Huit. C’est le nombre de championnats remportés par la Juventus depuis 2012. Et cette année, les turinois ne comptent pas déroger à la règle, même si la Ligue des champions représentera sûrement l’objectif premier. Si le club a gardé ses stars et son ossature majeure, la direction prise par le club ses dernières semaines intrigue. Fabio Paratici, directeur sportif des Bianconeri, a pourtant débuté son mercato de la meilleure des façons. Maurizio Sarri est signé dès la mi-juin, Buffon fait son grand retour et le club s’attache gratuitement les services de Ramsey et Rabiot. La Vieille Dame prépare l’avenir en achetant Demiral et Pellegrini et, cerise sur le gâteau, subtilise De Ligt au nez du PSG et du Barça.

J’ai toujours la force et le désir de continuer à gagner. La Juve gagnera la Ligue des champions. Je ne sais pas si cela arrivera cette année ou l’année prochaine, mais ça viendra.”

Cristiano Ronaldo, désirant plus que tout remporté une sixième Ligue des Champions, est optimiste quant à l’avenir des Bianconeri (BFM TV)

Et depuis ? Cancelo a été échangé pour Danilo, Higuain et Mandzukic attendent toujours d’être vendu et la majorité des postes est doublée voire triplée, la direction ne sachant plus quoi faire de certains joueurs. À l’heure d’annoncer la liste pour disputer la Ligue des Champions, certains seront évincés, à l’image de Blaise Matuidi ou Daniele Rugani. Cette année, qui devait être celle du sacre européen selon Ronaldo, semble être celle de la transition. Un effectif pléthorique qui pourrait être source de tension en interne et impacter non pas la défense du titre, nul doute que la Juve sera championne, mais bien la conquête européenne.

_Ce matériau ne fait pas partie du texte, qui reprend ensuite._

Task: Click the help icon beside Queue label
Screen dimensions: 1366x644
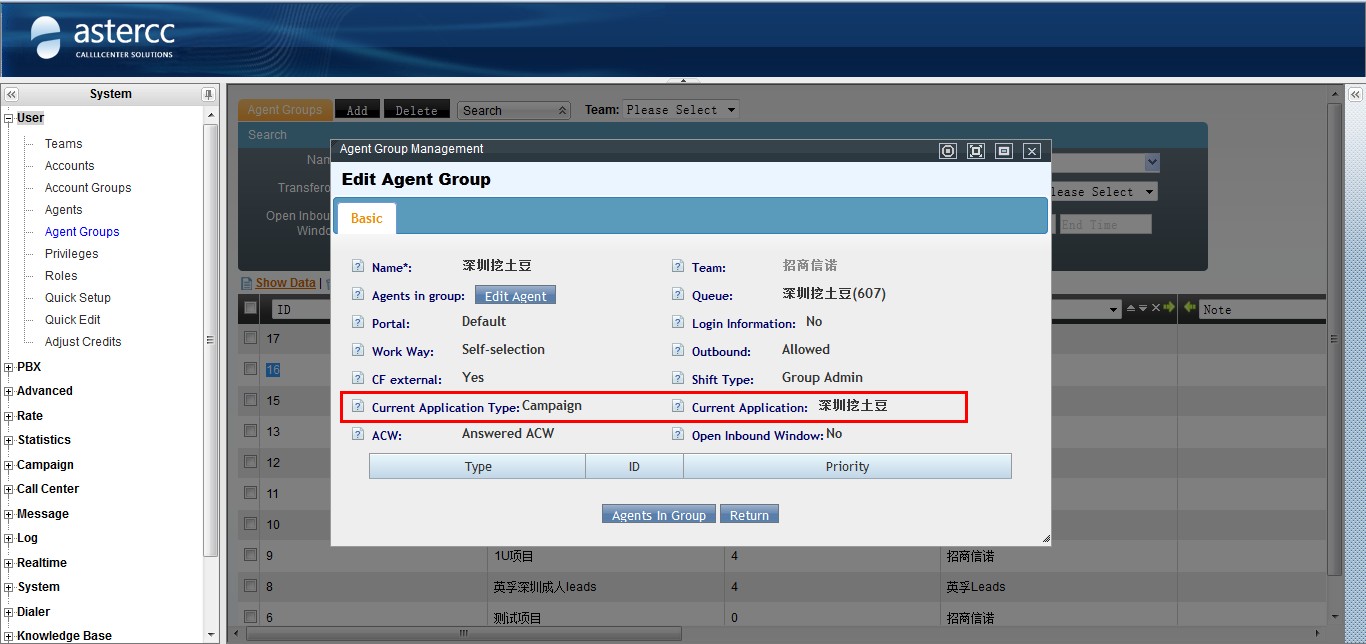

Des problèmes de riches certes, mais qui restent des problèmes.

L’Inter Milan poursuit sa résurrection et s’apprête à retrouver la C1. Habitués à jouer les seconds rôles depuis quelques années, les Nerazzurri n’ont plus accroché le podium depuis 2011 et la grande époque de Materazzi, Eto’o et Vieira. Huit ans plus tard, d’autres grands noms fouleront la pelouse de San Siro. Diego Godin, Romelo Lukaku et Alexis Sánchez symbolisent le renouveau milanais. Les supporters de l’Inter compteront aussi sur Antonio Conte, successeur de Luciano Spalletti, pour contrecarrer les plans de la Juventus, lui qui connaît parfaitement le club turinois et l’environnement italien. Avec un effectif très complet, l’Inter a les moyens d’être plus qu’un simple outsider, et même d’aller loin sur la scène européenne. Amis turinois, vous voilà prévenu.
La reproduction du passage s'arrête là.